Nas páginas de dois jornais lisboetas do século passado, a publicidade refletia o estado de Portugal na época de Salazar e da Segunda Guerra Mundial. A realidade dos anúncios não correspondia à situação do país e uma tese de mestrado demonstra o que mudou entre 1929 e 1945.
A publicidade desenvolveu-se no século XX e tornou-se um utensílio para o Estado Novo. De maneira a perceber as mudanças dos anúncios publicitários e a realidade camuflada em cada um, Hugo Franco analisou, na tese de mestrado em História (2011), as principais mudanças nos anúncios dos jornais lisboetas O Século e Diário de Notícias, entre 1929 e 1945.

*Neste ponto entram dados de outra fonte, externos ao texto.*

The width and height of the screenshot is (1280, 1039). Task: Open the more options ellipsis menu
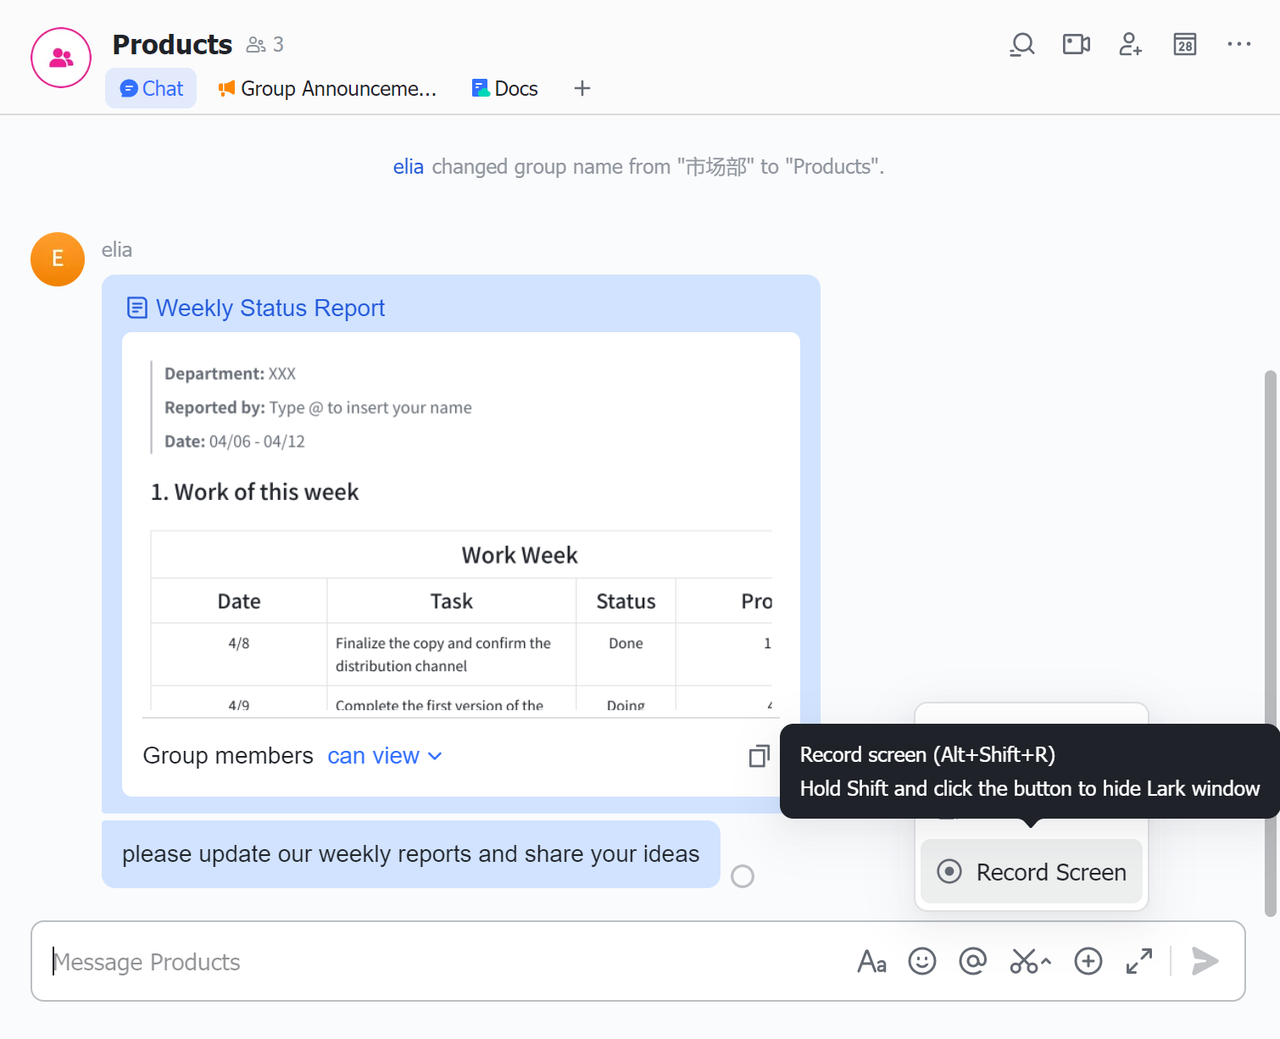coord(1239,45)
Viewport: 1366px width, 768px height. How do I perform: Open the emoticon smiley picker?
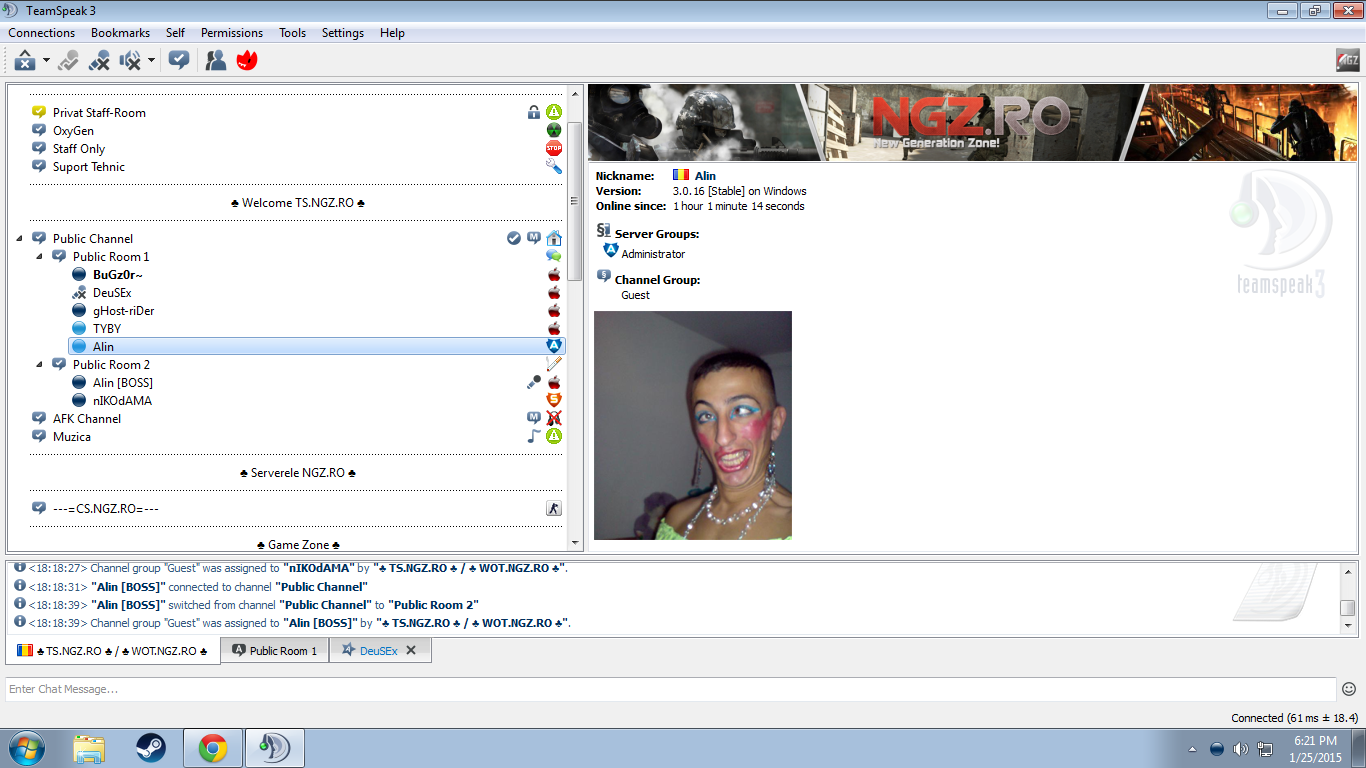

O Diário de Notícias, fundado por Eduardo Coelho e Tomás Quintino Antunes, em 1864, e O Século, criado por Sebastião de Magalhães Lima, em 1880 e extinto em 1978, eram rivais na imprensa periódica nacional. Dos anúncios analisados, é de 1931 a 1936 que existe uma maior aposta na publicidade, na ordem dos 600 anúncios por ano.
A partir da década de 1940, houve uma quebra desta prática, com menos de 100 anúncios anuais: “com o início da Segunda Guerra Mundial verifica-se uma quebra no número de anúncios em ambos os jornais”, refere o autor. Apesar desta quebra, o setor terciário manteve a publicidade nas páginas do Diário de Notícias e d’ O Século.
Mas, que tipo de anúncios eram publicados no século XX?
Os anúncios da modernidade, do racismo e de género
A Companhia dos Telefones de Lisboa
A fraca adesão da população ao telefone é sintoma da “relutância na adaptação tecnológica” do país, aponta o autor. A Companhia dos Telefones de Lisboa, embora a funcionar há 50 anos, persistiu e continuou a apostar na divulgação deste serviço. Apesar de o telefone ser sinónimo de estatuto na sociedade, a maioria da população não tinha rendimentos para obter este serviço.
Farinha Lacto-Bulgara
Neste anúncio, Hugo Franco ressalta que ver os bebés mortos ou com fome, comparados com os bebés saudáveis, é “macabro e sórdido” mas revela a situação infantil em Portugal. A falta de cuidados de saúde, de que resultou elevadas taxas de mortalidade infantil a par com as elevadas taxas de natalidade, são um sintoma de um país com pouco progresso materno-infantil. “Hoje, não seria aceitável ser confrontado com nados-mortos num anúncio a papas neo-natais, são imagens que não povoam o nosso quotidiano e que agora recusamos”.
O automóvel como motor de prestígio e desigualdade de género
Sinal de prestígio e estatuto social. Era assim que o automóvel era publicitado, ao mostrar um país moderno e de elite. Incluíam-se “frequentemente figurantes femininas ao volante, esguias e trajando elegantemente e insinuando-se sensualmente, ou um núcleo familiar, elevando o automóvel ao expoente máximo de prestígio e masculinidade”. Mas a realidade era outra: a mulher ficava em casa, o país era pautado por baixos vencimentos e uma rede de estradas ainda pouco adaptadas ao automóvel.
Sociedade de Perfumarias Nally Lda
“Em Portugal a raça definha por falta de higiene.” Era assim que a Sociedade de Perfumarias Nally Lda publicitava os seus produtos, um discurso influenciado pela retórica nacional-socialista alemã, afirma Hugo Franco. O discurso nacionalista estava em voga e “em diferentes anúncios, é repetidamente mencionado, por esta sociedade, o argumento do nacionalismo enquanto valor principal e qualidade intrínseca dos seus produtos”.